Compared to CT and MRI with hyperpolarized gases, lung diagnosis with an aerosol-based method, such as AiDA, is likely to be less time consuming, considerably cheaper, simpler to use, and easier to interpret (a single value rather than an image that has to be analyzed). Corresponding to carbon monoxide molecules in DL,CO, nanoparticles move by diffusion, and thus, a breathing maneuver similar to that of DL,CO could be utilized. In contrast to carbon monoxide in DL,CO, the uptake of nanoparticles in the lung is not affected by other variables than morphology.
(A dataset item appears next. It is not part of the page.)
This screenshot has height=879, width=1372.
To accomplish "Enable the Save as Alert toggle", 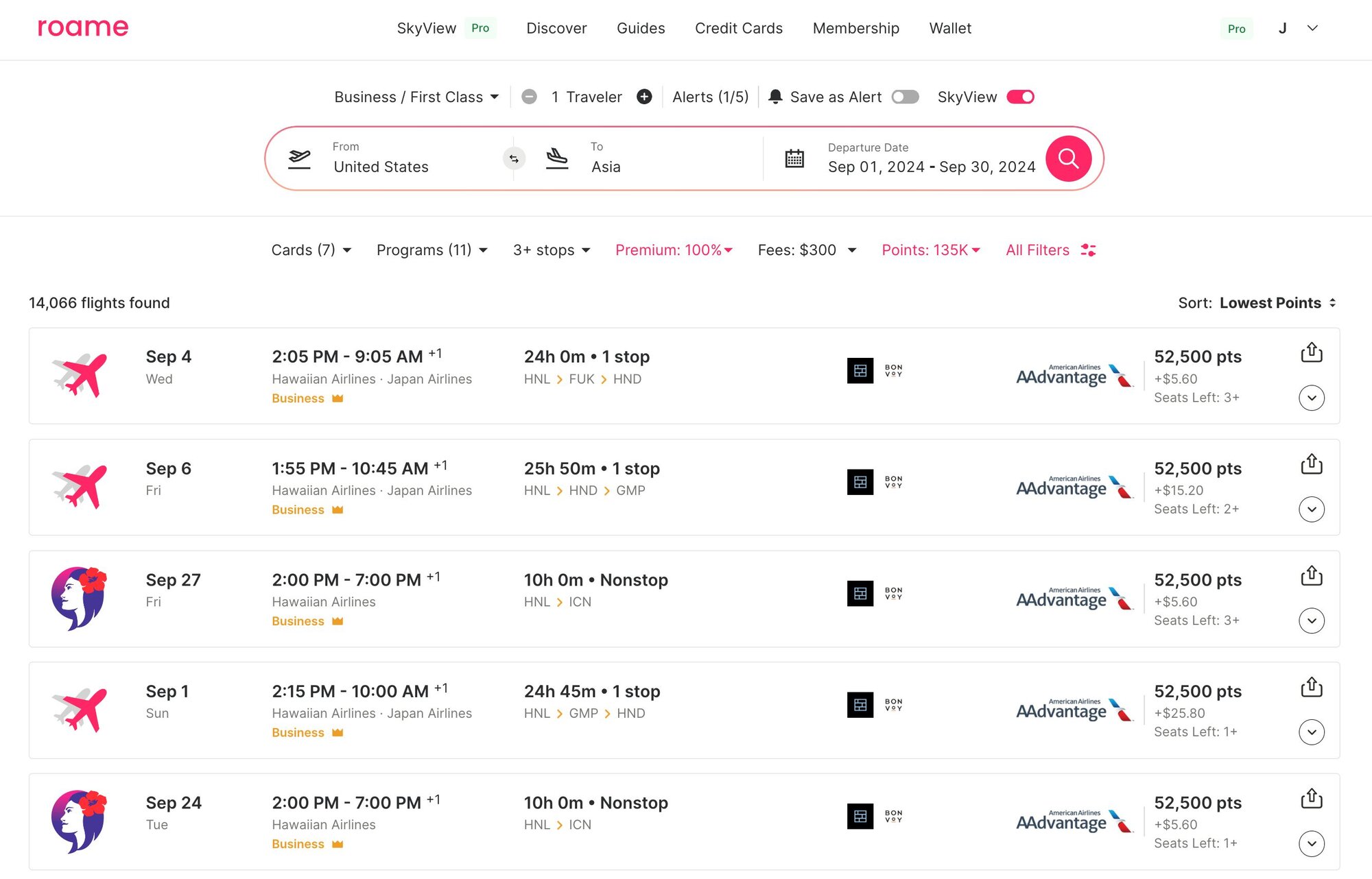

The major challenge of AiDA, in comparison to ADAM, is the need for a more advanced experimental technique. Particles larger than about 0.2 μm can be detected by light scattering directly at the mouthpiece. For smaller particles, more sophisticated methods, such as condensation particle counters or instruments based on electrometers, are needed – these instruments are on the other hand more accurate than optical particle counters, which are sensitive to scattering properties (for instance, caused by changes in humidity), particle shape and mal-detection from multiple particles in the measurement zone. However, over the last decade, such techniques have improved rapidly due to an increased interest in nanotechnology and health aspects of nanoparticles. For instance, Kim and Jaques95 performed fast sampling of nanoparticles directly at the mouthpiece through bypassing of the averaging circuit in an ultrafine condensation particle counter. Another option is to use fast valves for sampling of specific volumes of the exhaled air before analysis.96

The use of inhaled particles for diagnosis has implications for approval and regulation of AiDA as a medical device. Insoluble nanoparticles can be more toxic than larger particles at equal mass concentrations due to a higher total surface area.97 On the other hand, the mass concentration of nanoparticles in AiDA is expected to be very low. An optimal inhaled number concentration is below 100,000 particles/cm3 to avoid coincidence in the detection instruments and particle losses by coagulation.98,99 This concentration is comparable to normal urban background of nanoparticles, and over a single breath procedure, the deposited amount of particulate material will be insignificant compared to real-world particle exposures. In addition, the particle substance used in AiDA can be of a material with low toxicity which ideally is biodegradable. Due to the small particle size, the total inhaled particle mass in AiDA will be orders of magnitude less than for ADAM.

Summary and conclusion

The usage of nanoparticles for assessment of distal airspace morphology and detection of emphysema may have several advantages in comparison to previous aerosol-based methods with larger particles: 1) High breathing flow rates do not increase deposition and a breathing maneuver similar to the clinically well-established DL,CO could most likely be used, which considerably would facilitate the procedure for the patient and reduces overall examination time as no training is needed prior to measurement. 2) A higher breathing flow rate makes it possible to inhale from the RV to TLC, and consequently, the peripheral airspace dimensions can be measured at maximum inflation which eliminates the need for determination of lung volumes for interpretation of data. 3) A change in airway radius has a larger effect on the measured parameter, the particle half-life timet½, for nanoparticles than for micrometer-sized particles, and thus, the sensitivity is expected to increase. 4) Interpretation of clinical data is expected to be simpler as the deposition of nanoparticles is almost exclusively determined by diffusion, while the deposition of micron-sized particles is a complex combination of settling and diffusion. 5) The mass concentration of the inhaled particles is likely to be reduced by two to three orders of magnitude, which may be of importance for acceptance by patients or regulatory authorities. 6) Finally, but perhaps most importantly, the penetration of inhaled particles into diseased or poorly ventilated regions of the lung is probably superior for nanoparticles of certain sizes to micron-sized particles.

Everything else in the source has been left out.